It was 1999, and I just had handed in my Diplom thesis in geology-palaeontology (considered equivalent to a M.Sc., but usually substantially more than that, hence, took longer to get) entitled "Phylogenie der Cycadales" (phylogeny of the cycads: Grimm 1999; on my homepage, you'll find html-Version [abstract in English], I hand-coded more than a decade back; footnotes are not working anymore).
|The "coil" (a doodled phylogenetic tree), summarising the results of my Diplom-thesis|
|The "best tree" found for my morphological data matrix.|
Mainly, I used literature to add some fossil to an earlier morphological matrix and because of my background in genetics, I tried to get some genetic data. In a joint effort, mainly thanks to the magic hands of my later (and now unfortunately dead) technician, Karin Stögerer – also known as "Karin die Hexe" (the Witch), because she did miracles with any material – we succeeded to get two handful of cycad sequences covering the variable D4 region of the nuclear-encoded 25S rRNA gene added to some available in gene banks to get a molecular tree. Naturally, the molecular-based and morphological tree were quite incongruent. Which should become the motto of my entire professional scientific career: there is always an alternative (tree).
|The results of my "cladistic" analysis of the molecular data|
Act 1. And the Story of the Beech (the bitchy beast) commencesOur first meeting was a truly Livingstonian one. Thomas was told by someone that his name appears as one of the authors of a poster on beech. Being curious why, he came to me standing at my poster (back then, poster presentation was dedicated its own slot, so a lot of people would go around and compliment and encourage youngest researchers like me for their work), smiling:
"Hello, my name is Thomas Denk."
And I answered: "You are that Thomas Denk?!"
As it turned out, after he send his material to Germany – he had collected beeches accross their entire range in the wild for morphological studies (Denk 1999a, b, c) – he hadn't heard anything about any genetic results. And here was a guy he never heard off, showing a molecular tree based on his material.
One reason for this was published in our first paper on beeches (Denk et al. 2002).

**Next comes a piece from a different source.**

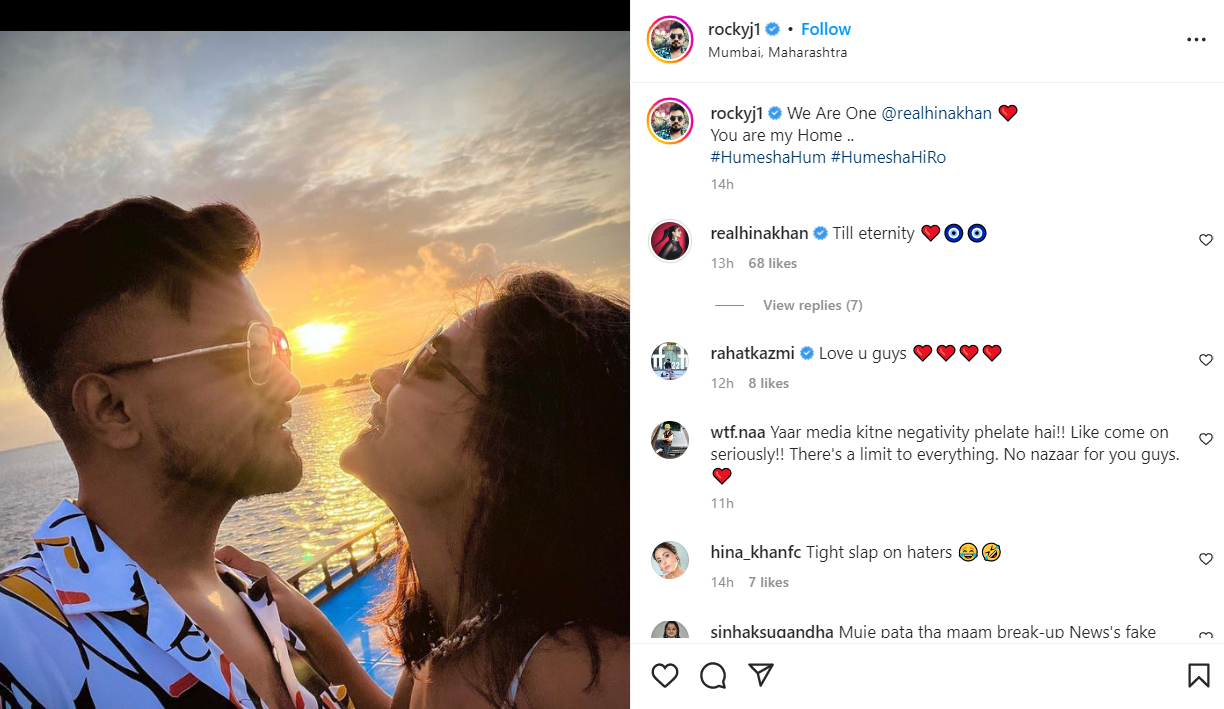Image resolution: width=1224 pixels, height=709 pixels.
Task: View 68 likes on realhinakhan's comment
Action: click(773, 263)
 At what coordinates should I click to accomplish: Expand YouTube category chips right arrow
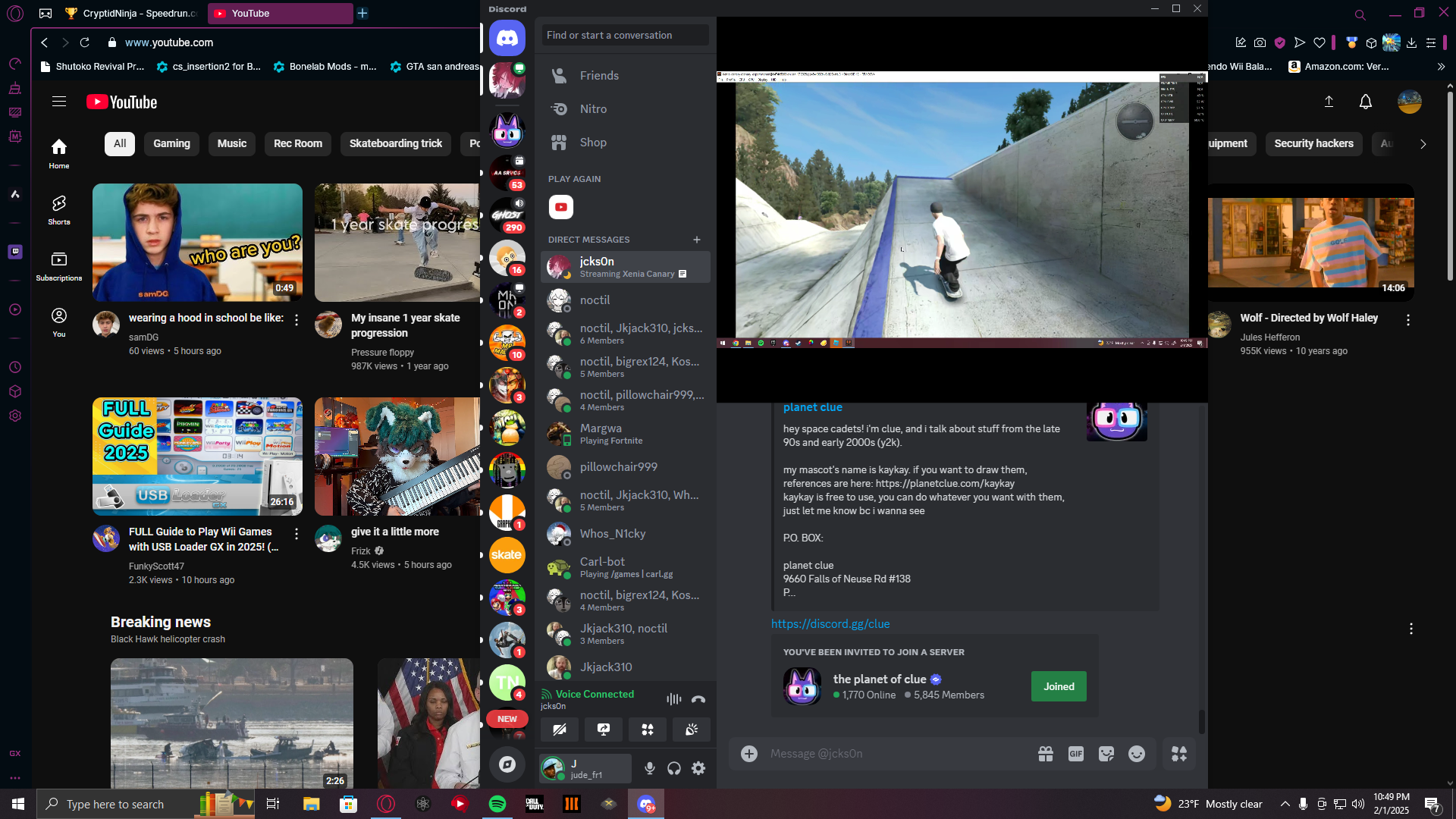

Evolution, in particular the closer we get to the leaves of the Tree of Life, is not treelike, but involves reticulation. Today and in the past. And we had sequenced the so-called "ITS region", a non-coding but transcribed part of the nuclear-encoded 35 S rDNA cistron: a gene region that encodes three of the four nuclear ribosomal RNAs, essential for all living organisms. It is inherited from both father (paternal) and mother (maternal) and occurs in so-called tandem-repeats (adding up to the thousands per genome) in one or several so-called "Nucleolus Organizer Regions" (you find some explanatory figures in e.g. Grimm et al. 2005), genetic particulars at the end of certain chromosomes. A widely cited paper in 1993 or 1994 stated that a process called "concerted evolution" usually homogenises the many repeats across the genome, which was partly a lie already then. In many plants they are homogenised but in as many they are not, and sometimes you can find evidence of even ancient hybridisation. For beeches, we were lucky to had opened a botanical Pandora's Box. And being a scientific snake pit, people usually skipped organisms showing similar things than we had in the beech trees.
For our first beech phylogeny paper, we got two short, half-page long reviewes by anonymous (male) experts in the field, both suggesting that the paper should be rejected. The one said, our tree conflicts with earlier ones (using a dozen accessions, and all from botanical gardens), hence, must be wrong. The other, a palaeobotanist, said since we don't show a parsimony tree, which should be "standard" (the parsimonists had lost the so-called "phylogenetic wars" about five years earlier, but news travel slower in palaeontology than neontology and in botany compared to zoology, and he was both), all our results are naught.
Normally, the paper would have not been published, but our editor, a woman, recruited a third anonymous reviewer (may have been a woman, too), who wrote a five-page long report pointing out all our many actual errors (mostly terminology, we just followed what was published in phylogenetic literature, a bad guideline) but concluding that the results alone would be worth publishing and is a must-publish for the journal. A tight call, even though we had submitted our paper to a respectable, but low-impact journal (it has had quite an impact despite of this).
Act 2. Grasping complexity of molecular evolution – a first phylogenetic framework for the beechThe beech trees and the maples would become the topic of my Ph.D. thesis: Tracing the Mode and Speed of Intrageneric Evolution (Grimm 2003, online 2005, open access), a work that – to my knowledge – only two other persons read completely (and no native speaker, it should e.g. be "supported" whenever I wrote "sustained"): my second supervisor, the geneticist (a woman) and another woman (we see a pattern here, right?), who assisted the professor officially writing the external review. Back then, German Ph.D.'s involved thesis reports by your official supervisor, and another faculty member, and there was a 1-hour private exam joined by the dean in the last five or ten minutes (in my case, we had a good time, I was asked some questions and then we discussed essentially future projects). I needed an external third reviewer, because #1 and #2 decided I should get a summa cum laude. (A German/continental thing, we like to grade, in the old times a "Summa", the best-possible grade, meant a sure career, but like all things, it lost its value.) We compiled more ITS data reflecting intra-individual and intra- and inter-specific variation. I spend a lot of time looking at my alignment and started seeing the recurring mutational patterns. In the maples is was like reading in a book; but in beech, most genetic differentiation was not fixing a mutation at a site, but gaining or loosing a intragenomic (intra-individual) site variation. Something, we much later called "twisps" (2ISP; Potts et al. 2014).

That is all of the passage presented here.